## WHAT YOU NEED TO DO
Your reply should contain nothing except the lines from the one with "Click the 再印刷 reprint text" through the end of the listing below, reproduced exactly and stripped of pictures.

## WORKING DATA
■ ■ ■ ■

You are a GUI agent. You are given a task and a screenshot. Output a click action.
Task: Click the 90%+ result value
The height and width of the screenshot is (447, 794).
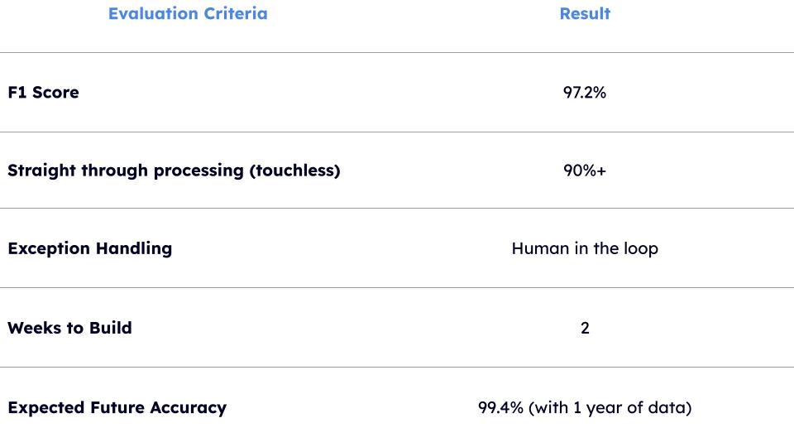(x=585, y=171)
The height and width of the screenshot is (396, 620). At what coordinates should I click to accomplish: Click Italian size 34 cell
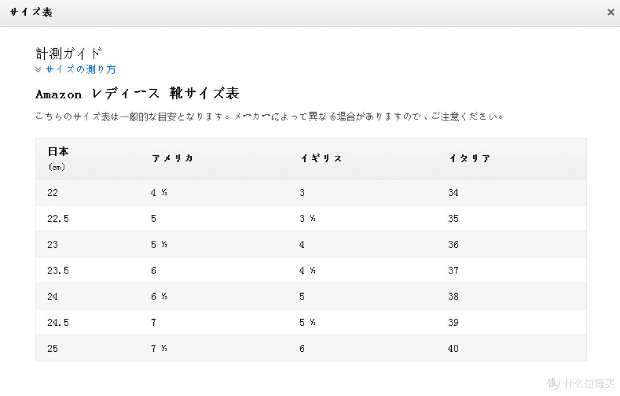(453, 193)
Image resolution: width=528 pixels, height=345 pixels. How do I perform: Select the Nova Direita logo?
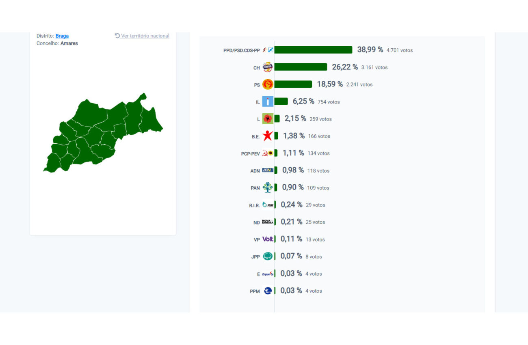point(268,222)

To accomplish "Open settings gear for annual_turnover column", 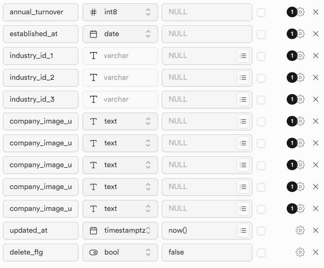I will 301,12.
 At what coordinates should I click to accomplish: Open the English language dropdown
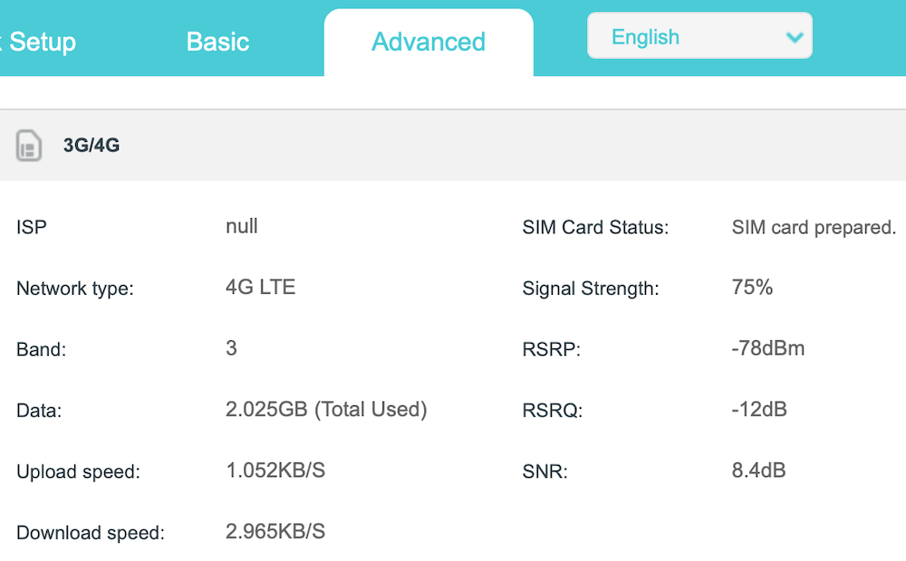[699, 36]
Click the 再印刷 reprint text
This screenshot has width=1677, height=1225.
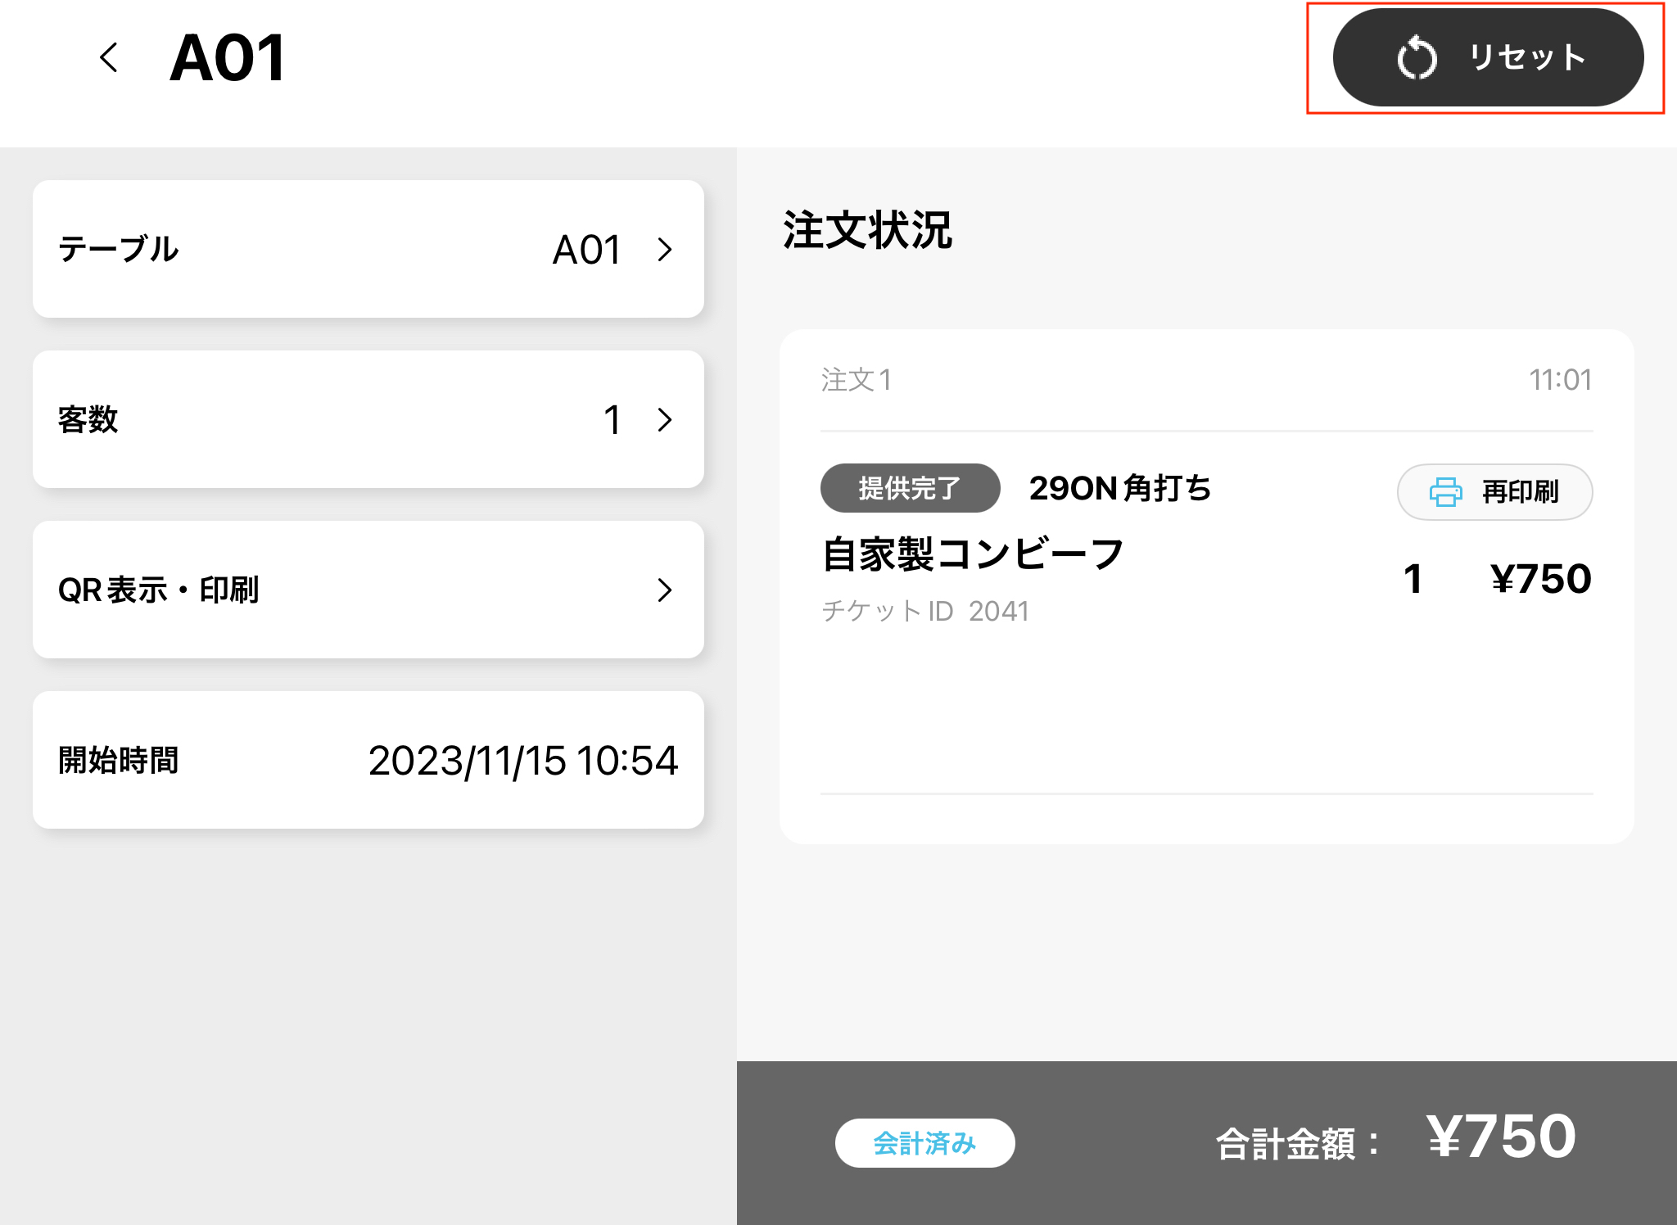point(1520,492)
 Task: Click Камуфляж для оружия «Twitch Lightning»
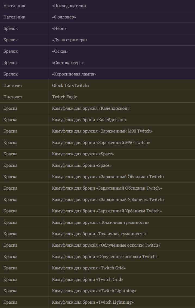tap(94, 291)
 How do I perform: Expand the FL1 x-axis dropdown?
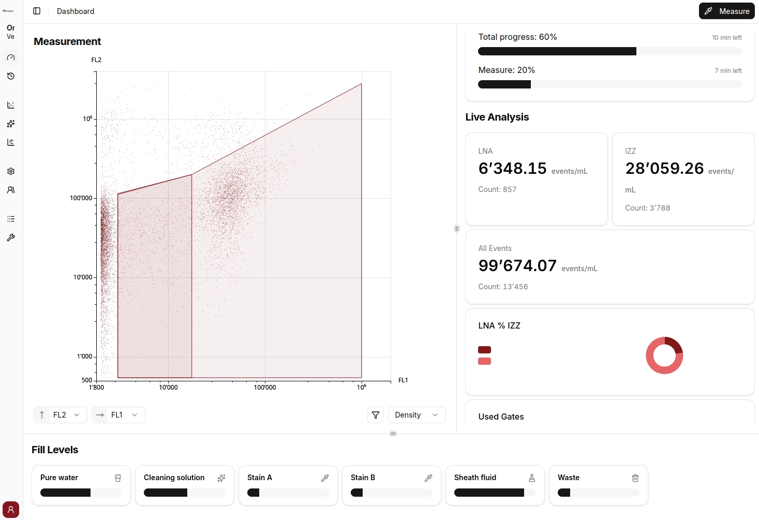click(x=118, y=415)
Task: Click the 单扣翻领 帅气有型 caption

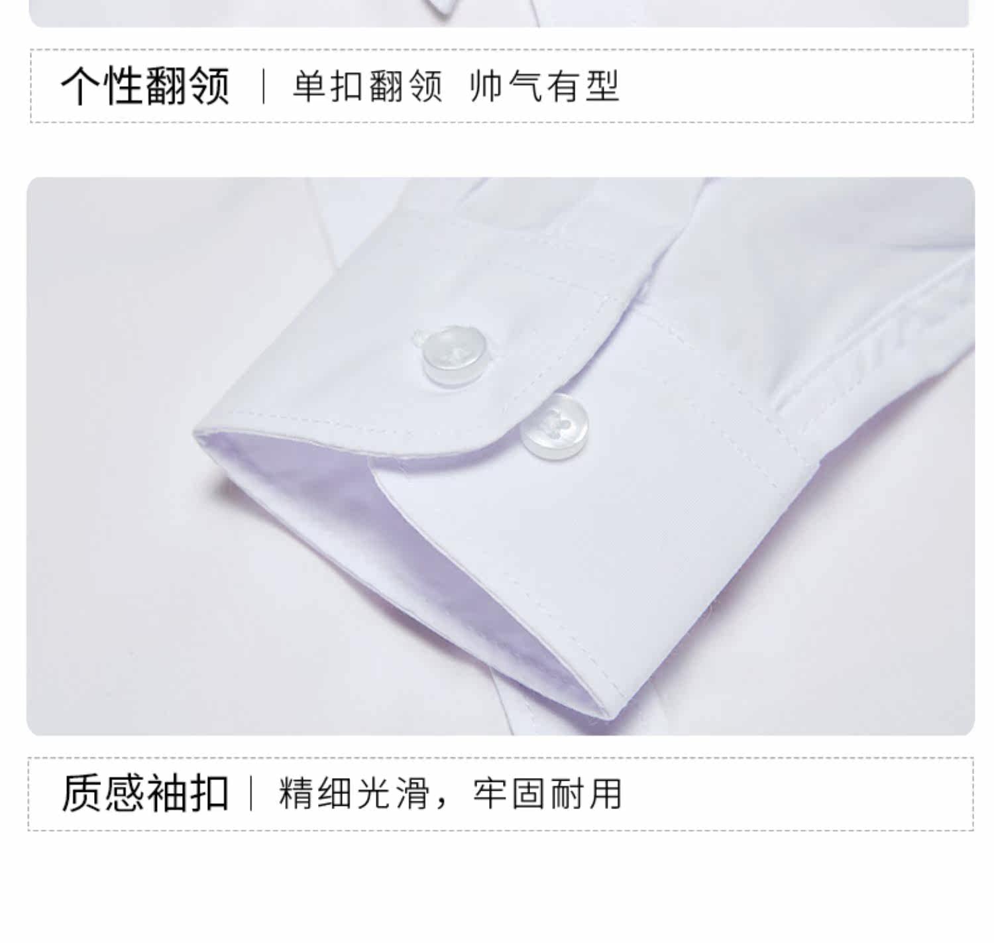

■ ■ ■ ■

## SOLUTION FOR THIS TASK
Click the 再印刷 reprint text
This screenshot has width=1677, height=1225.
point(1520,492)
 Task: Click Камуфляж для оружия «Twitch Lightning»
tap(94, 291)
 How do I perform: Expand the FL1 x-axis dropdown?
click(x=118, y=415)
Task: Click the 单扣翻领 帅气有型 caption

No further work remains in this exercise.